A part of the post-partition industrialist and business elite, the Sharif family saw its rise in the 1980s during Gen Zia’s military rule. Deviating somewhat from the pattern, it draws its strength mainly from the support of the urban mercantile class of Punjab.

However, despite coming from a completely different social origin and background the Sharifs have fallen into line, sharing a similar feudal-tribal, patrimonial and personality-based style of politics.

Over the past three decades the Bhutto legacy has dominated Pakistan’s political scene. After the execution of Zulfikar Ali Bhutto the mantle of leadership passed to his daughter Benazir Bhutto. But her assassination in 2007 heralded the rise of a new political dynasty led by her husband Asif Ali Zardari. Besides himself being the country’s president, Zardari has two sisters and one brother-in-law who are members of the National Assembly. Furthermore, his sister Faryal Talpur is elected from the Bhutto family seat in Larkana, effectively bringing an end to the Bhutto dynasty.

Not surprisingly, the military, which has ruled Pakistan for most of its existence directly or indirectly, has also been responsible for the entrenchment of dynastic politics. In an effort to legitimise and perpetuate their rule all military rulers have also sought to co-opt powerful political families.

With few exceptions, all the major political dynasties have been a part of successive military regimes to protect their own long-term political interests and receive state patronage. Some of the most powerful political families were in fact propped up by military regimes.

Given its history it did not come as a surprise when the majority of the PML-N leadership switched its allegiance to the military regime soon after the overthrow of the Nawaz Sharif government in 1999.

Led by Shujaat Hussain, the patriarch of one of the most powerful political dynasties, the dissident faction known as the PML-Q provided political support to Gen Musharraf’s military regime. Ironically the group is now a key partner in the present PPP-led coalition government.

In many cases members of the same clan are distributed among different political parties to protect family interests. A case in point is the Magsi family, whose influence extends into both Sindh and Balochistan.

Headed by Zulfiqar Magsi, the governor of Balochistan, the family has at least 10 members in the National Assembly, the Senate and the Balochistan and Sindh assemblies. The list includes his children, brothers, sisters and wife, who is a minister in the Balochistan government. Interestingly, they have been elected on either PPP or PML-Q tickets.

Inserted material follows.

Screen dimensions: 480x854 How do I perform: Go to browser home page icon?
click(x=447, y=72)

The Saifullahs of Khyber Pakhtunkhwa are another powerful political dynasty with members distributed among different political parties. While Salim Saifullah, who recently completed his six-year term in the Senate, is a member of the Likeminded faction of the PML-Q, his younger brother  Humayun Saifullah is a sitting PML-Q MNA. His other brother, Anwar Saifullah, who was also a son-in-law of former president Ghulam Ishaq Khan, is a PPP member in the KP Assembly.

Anwer Saifullah’s son, Osman Saifullah, has recently been elected to the Senate on a PPP ticket from Islamabad. One of his nephews, Jahangir Saifullah, has recently joined Imran Khan’s Pakistan Tehrik-i-Insaf.

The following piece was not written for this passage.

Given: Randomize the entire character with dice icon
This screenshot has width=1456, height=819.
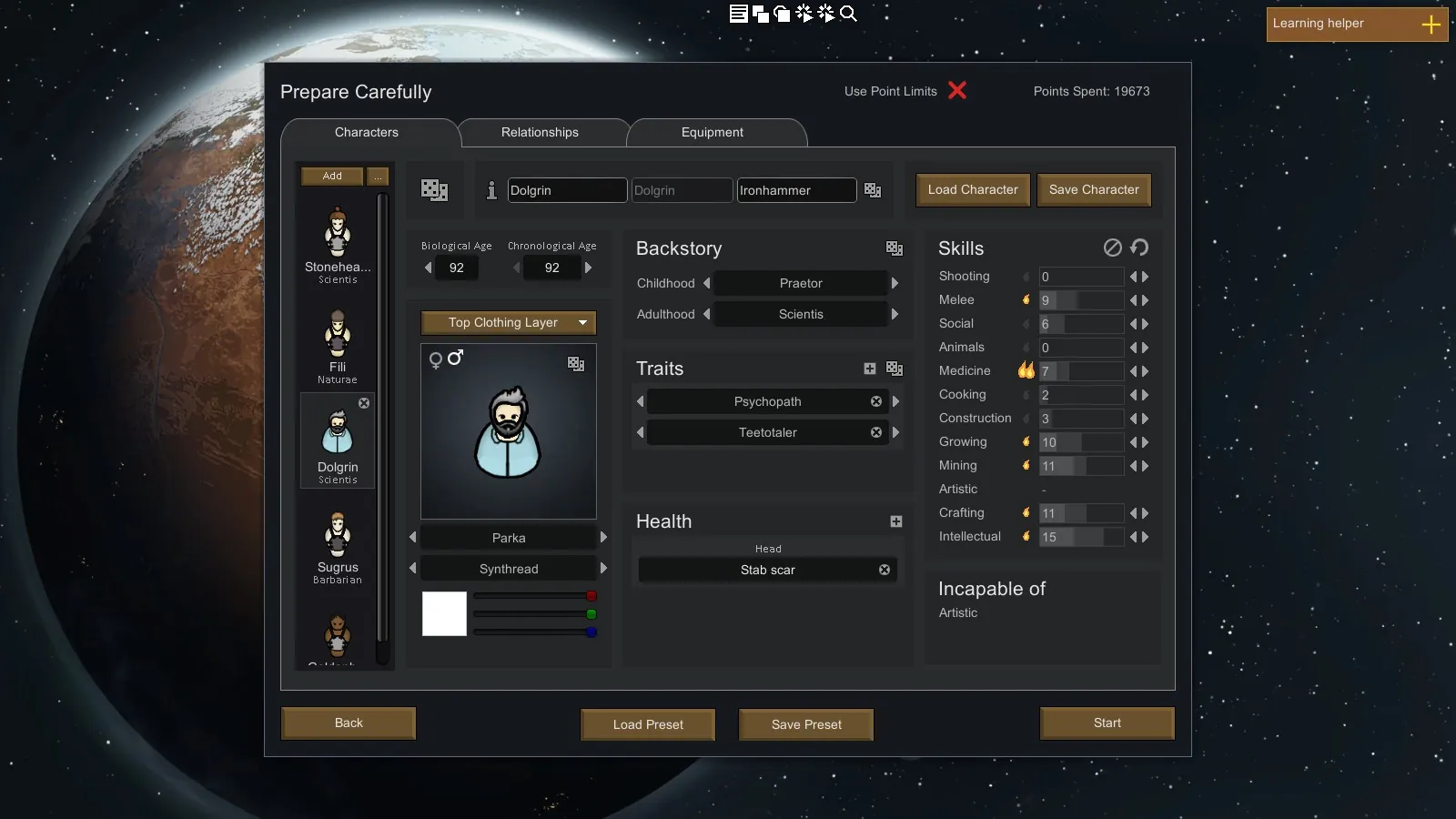Looking at the screenshot, I should (434, 189).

There have been only two instances in the past when established families were defeated in elections. The first was in 1970 when relatively unknown PPP candidates swept away the established political dynasties of Punjab. The sweep was described as a ‘revolution through the ballot box’. Ironically, after coming to power Zulfikar Ali Bhutto embraced all those defeated power brokers, transforming the party’s composition. A similar routing of political dynasties occurred in 2002 when the MMA, a coalition of Islamic parties, swept the polls in KP. Ordinary local mullahs defeated the all-powerful oligarchs.

The circumstances of the two elections may be completely different, but in both cases this proved to be a temporary phenomenon.

Indeed, various opinion polls indicate a growing public disapproval of the present set-up. The country is ripe for change. But can prevailing public sentiments be translated into a vote against the old order in the coming elections? Or will it be a return of the status quo?

The writer is an author and journalist.